We introduce homogeneous coordinates of points and lines of the Euclidean plane; then we add the ideal line to construct the real projective plane. We study a little linear algebra to use it as a tool. We prove the theorem of Desargues, and if time permits, the theorem of Pappus in the real projective plane. Then we change gears: we start the axiomatic study of projective planes. We discover the existence of finite geometries, and we prove many properties, including relations to Graeco-Latin squares.
Advanced Set Theory
In this course we will study the Zermelo-Frankel axiom system (together with the axiom of choice). We will carefully develop and explore theories for (a) unstructured sets and (b) well-ordered sets. In each setting, we will compare sizes and develop a version of arithmetic that includes addition and multiplication. If time allows, we'll recursively define the Aleph function and show that it has a fixed point.

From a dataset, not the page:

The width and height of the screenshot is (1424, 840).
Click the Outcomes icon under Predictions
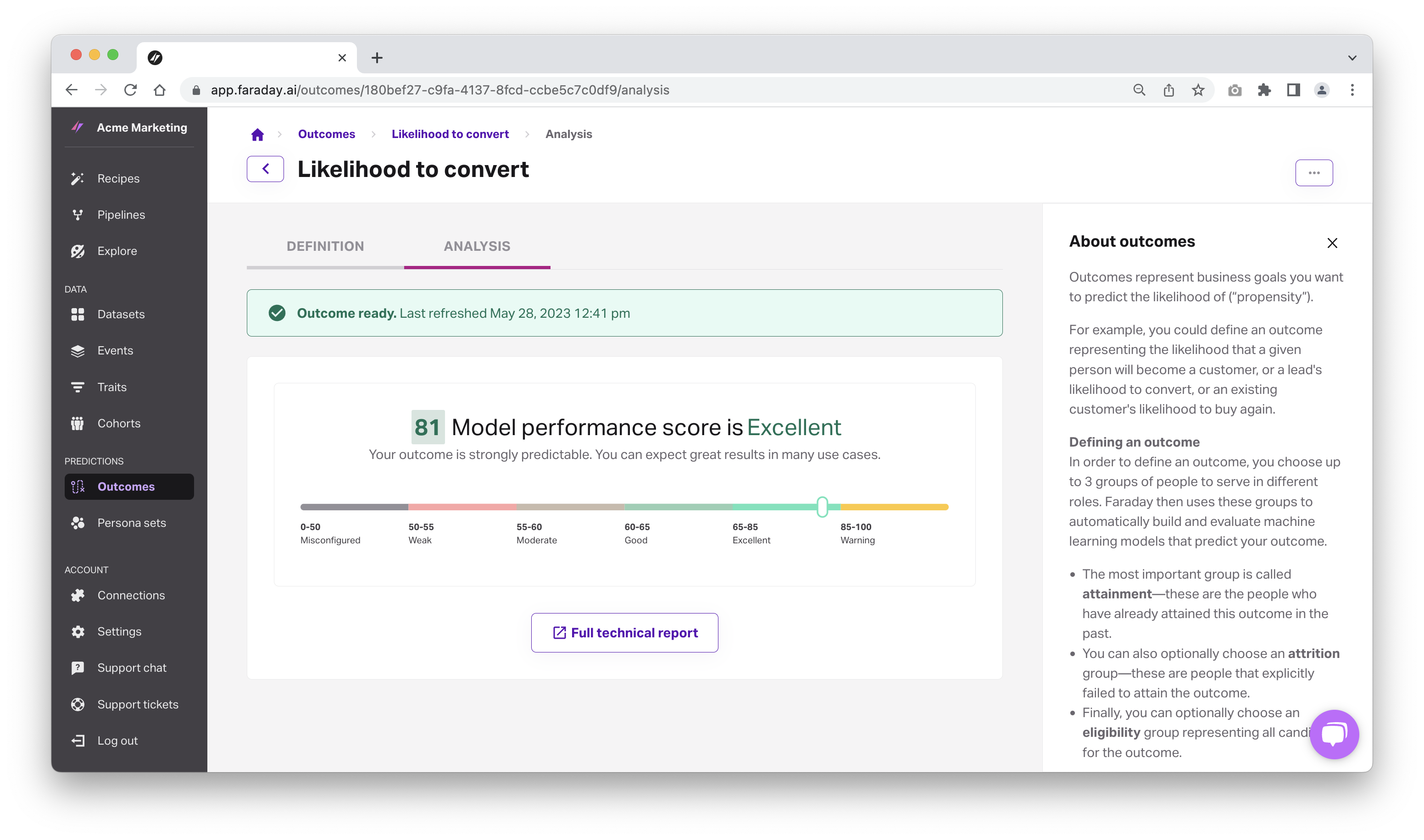coord(78,486)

We consider several geometric objects that are self-similar, including Koch's curve and snowflake, the Cantor set, the Sierpinski triangle and carpet, and the dragon curve. The notion of a Lindenmayer system will be defined. We will learn about computing the limit of a sequence and the sum of a series, in order to find the dimension of a fractal. We will introduce the set of complex numbers to study the Mandelbrot set and the Newton fractal as well.
Symmetry and Orbifolds
We study and classify symmetries of the plane and sphere using topology. Along the way we will prove the classification of surfaces, study Euler characteristic, and enumerate orbifolds. As time permits we will consider the symmetries of the hyperbolic plane, geometrizing arbitrary surfaces, Cayley graphs of planar symmetry groups using 'Van Kampen tilings', color symmetries, covering spaces, and the fundamental group and 1st homology of surfaces.